Revision as of 09:08, 1 April 2021

In this module you will learn how to generate the Yambo SAVE folder for bulk hBN starting from a PWscf calculation.

Prerequisites

You will need:

  • PWSCF input files and pseudopotentials for hBN bulk
  • pw.x executable, version 5.0 or later
  • p2y and yambo executables
  • Follow the instructions in the File page and download and unpack the hBN.tar.gz.


System characteristics

Atomic structure of bulk hBN

Hexagonal boron nitride - hBN:

  • HCP lattice, ABAB stacking
  • Four atoms per cell, B and N (16 electrons)
  • Lattice constants: a = 4.716 [a.u.], c/a = 2.582
  • Plane wave cutoff 40 Ry (~1500 RL vectors in wavefunctions)
  • SCF run: shifted 6x6x2 grid (12 k-points) with 8 bands
  • Non-SCF run: gamma-centred 6x6x2 (14 k-points) grid with 100 bands


Conversion to Yambo format

The PWscf bBN.save output is converted to the Yambo format using the p2y executable (pwscf to yambo), found in the yambo bin directory. Enter hBN.save and launch p2y:

$ cd hBN.save
$ p2y
...
<---> DBs path set to .
<---> Index file set to data-file.xml
<---> Header/K-points/Energies... done
...
<---> == DB1 (Gvecs and more) ...
<---> ... Database done
<---> == DB2 (wavefunctions)  ... done ==
<---> == DB3 (PseudoPotential) ... done ==
<--->  == P2Y completed ==

This output repeats some information about the system and generates a SAVE directory:

$ ls SAVE
ns.db1  ns.wf  ns.kb_pp_pwscf
ns.wf_fragments_1_1 ...
ns.kb_pp_pwscf_fragment_1 ...

→ Short task A:
From the hBN tutorial, echo the passage starting at "<---> ... Database" and ending at "ns.kb_pp_pwscf_fragment_1 ...".
→ Short task B:
According to the hBN tutorial, how many bands does the non-SCF run use?

→ Information provided:
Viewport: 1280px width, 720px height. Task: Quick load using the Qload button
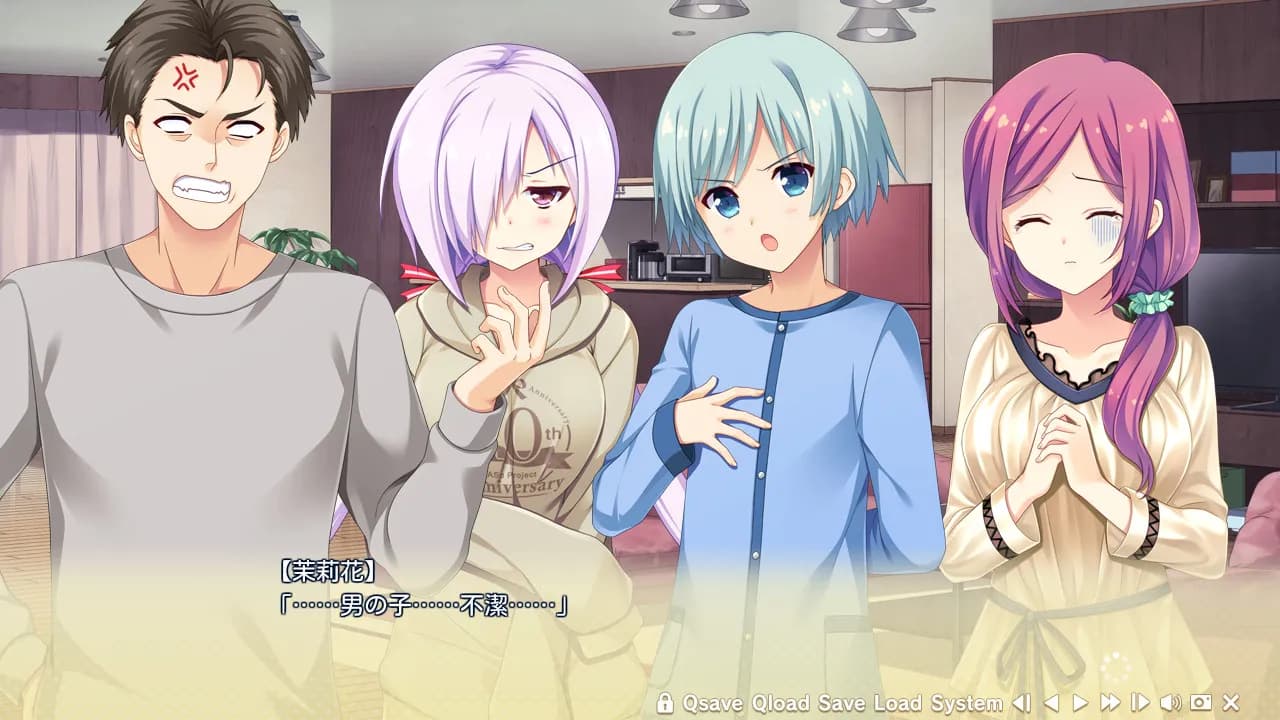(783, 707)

---

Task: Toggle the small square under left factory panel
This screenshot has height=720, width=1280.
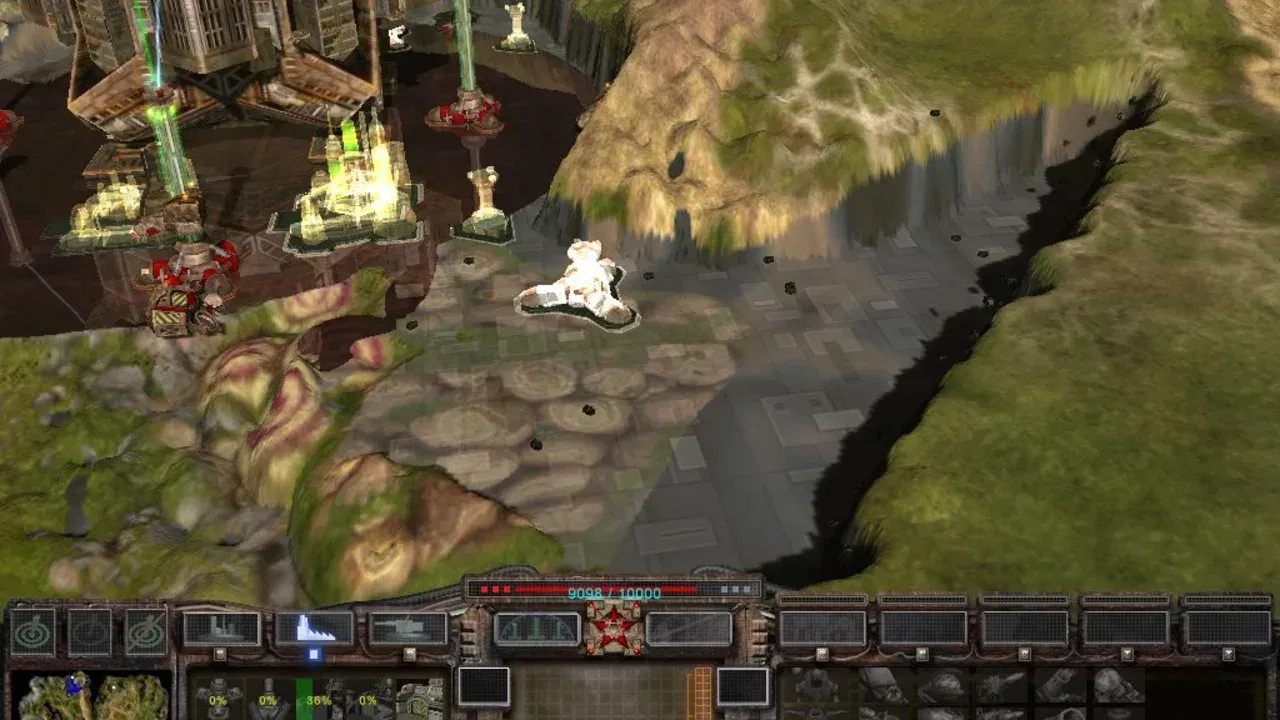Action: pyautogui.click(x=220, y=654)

→ Solution A:
<---> ... Database done
<---> == DB2 (wavefunctions)  ... done ==
<---> == DB3 (PseudoPotential) ... done ==
<--->  == P2Y completed ==

This output repeats some information about the system and generates a SAVE directory:

$ ls SAVE
ns.db1  ns.wf  ns.kb_pp_pwscf
ns.wf_fragments_1_1 ...
ns.kb_pp_pwscf_fragment_1 ...

→ Solution B:
100 bands